Only 4.8% of Big Law associates are African American, and that drops to 2% for partners, according to NALP's most recent report on diversity in 2019. Overall, lawyers of color make up 25.4% of associates but only 9.6% of partners in Big Law.
"It's 2020. Why are we still talking about this?" Moore asked.
It's important to recognize that unconscious bias, as opposed to overt discrimination, often plays a role in hiring decisions, Tatum said. People have a bias toward choosing candidates who are similar to themselves, whether in race, gender or where they went to school, she explained, so for white people making hiring decisions, white preference can play a role.
"Those biases add up over time," Tatum said.
The term "affirmative action" has fallen out of favor, she added, because it is often used interchangeably with quotas, which are illegal in many cases, but firms need to take an affirmative approach to diversity. "You need intentionality in hiring decisions," she said.
At a basic level that means clearly defining recruitment goals, Tatum said, noting that firms often use "diverse candidates" to mean candidates of color, and, more specifically, black candidates. "So say that," she advised.

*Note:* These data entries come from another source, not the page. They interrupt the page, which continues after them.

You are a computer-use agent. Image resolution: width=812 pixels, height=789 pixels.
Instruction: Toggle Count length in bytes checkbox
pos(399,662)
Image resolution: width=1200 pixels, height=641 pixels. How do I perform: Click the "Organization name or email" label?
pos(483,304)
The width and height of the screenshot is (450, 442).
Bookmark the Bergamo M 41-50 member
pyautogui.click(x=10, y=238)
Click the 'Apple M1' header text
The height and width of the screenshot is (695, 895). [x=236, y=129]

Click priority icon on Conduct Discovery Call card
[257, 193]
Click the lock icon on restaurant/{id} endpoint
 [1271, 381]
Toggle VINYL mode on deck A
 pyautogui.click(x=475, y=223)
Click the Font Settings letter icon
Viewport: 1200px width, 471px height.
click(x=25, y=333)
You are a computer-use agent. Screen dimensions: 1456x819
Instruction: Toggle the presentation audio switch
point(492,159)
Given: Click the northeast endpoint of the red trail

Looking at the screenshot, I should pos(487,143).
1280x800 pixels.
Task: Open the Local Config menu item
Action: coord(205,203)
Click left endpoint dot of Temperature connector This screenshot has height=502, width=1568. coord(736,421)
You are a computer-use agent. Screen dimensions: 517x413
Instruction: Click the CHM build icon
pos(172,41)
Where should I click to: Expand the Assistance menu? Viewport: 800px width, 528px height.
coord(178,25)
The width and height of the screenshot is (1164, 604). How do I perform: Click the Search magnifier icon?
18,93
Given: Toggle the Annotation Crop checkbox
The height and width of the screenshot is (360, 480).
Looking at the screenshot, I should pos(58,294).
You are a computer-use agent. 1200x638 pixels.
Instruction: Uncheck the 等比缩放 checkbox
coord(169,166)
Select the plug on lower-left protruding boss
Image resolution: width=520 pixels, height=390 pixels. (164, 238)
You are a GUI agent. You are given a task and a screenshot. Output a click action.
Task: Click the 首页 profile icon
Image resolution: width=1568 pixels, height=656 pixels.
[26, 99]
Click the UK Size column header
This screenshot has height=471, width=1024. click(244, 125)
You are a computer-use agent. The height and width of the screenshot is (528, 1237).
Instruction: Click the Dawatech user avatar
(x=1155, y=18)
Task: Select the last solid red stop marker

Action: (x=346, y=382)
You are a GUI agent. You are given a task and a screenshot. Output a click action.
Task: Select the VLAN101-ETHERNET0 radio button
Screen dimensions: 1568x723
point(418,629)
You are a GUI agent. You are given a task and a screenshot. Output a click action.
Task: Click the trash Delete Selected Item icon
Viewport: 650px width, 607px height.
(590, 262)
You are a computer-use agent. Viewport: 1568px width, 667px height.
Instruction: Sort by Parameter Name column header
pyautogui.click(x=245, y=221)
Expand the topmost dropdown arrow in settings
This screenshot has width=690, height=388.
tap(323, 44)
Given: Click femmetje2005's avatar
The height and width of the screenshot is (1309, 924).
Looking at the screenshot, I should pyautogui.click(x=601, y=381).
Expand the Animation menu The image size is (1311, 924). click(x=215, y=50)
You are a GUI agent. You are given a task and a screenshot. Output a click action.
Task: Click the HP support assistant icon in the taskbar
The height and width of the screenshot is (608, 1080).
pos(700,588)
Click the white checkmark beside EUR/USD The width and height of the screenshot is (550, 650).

To expand the candidate pool Tatum suggested seeking out lawyers from law schools with more diverse student bodies, such as Howard University or, locally, Georgia State University.
After establishing a pool of fit candidates, firms should select those that meet their diversity goals, Tatum said, adding that Leadership Atlanta is a good example of this approach. After assembling a qualified applicant pool, the leadership development program intentionally uses diversity as a selection criterion for each year's class.
|Defining 'Best' Candidates
A firm might experience internal pushback in taking this approach from those saying it should hire "the best" candidates—which raises the question of how "best" is being defined, Tatum said. "Does it mean someone who went to the same school as those doing the hiring—or someone who diversifies the team?"
For that reason, Tatum said, it's important for firms to clearly state their recruitment criteria: Do they want graduates from certain law schools, for instance—or candidates who advance a business goal of diversity?
Tatum made a distinction between affirmatively hiring for diversity in a process-oriented or a goal-oriented way, explaining that "process-oriented" describes assembling a diverse pool and then charging decision-makers with choosing the "best" candidates from the pool.
"The problem is that you get more of the same," she said of that approach, since that's where bias kicks in. The hiring managers generally select applicants similar to themselves, she said. "The process looks like it's fair, but the outcome is the same."
Instead, goal-oriented affirmative action focuses on outcomes, Tatum said. If the organization's goal is to diversify the employee base, and all of the candidates in the pool have been deemed qualified, she explained, the hirers can focus on choosing candidates that diversify their teams.
"That's how you get the team from 2% to 3% African American—and then from 3% to 5%," she said.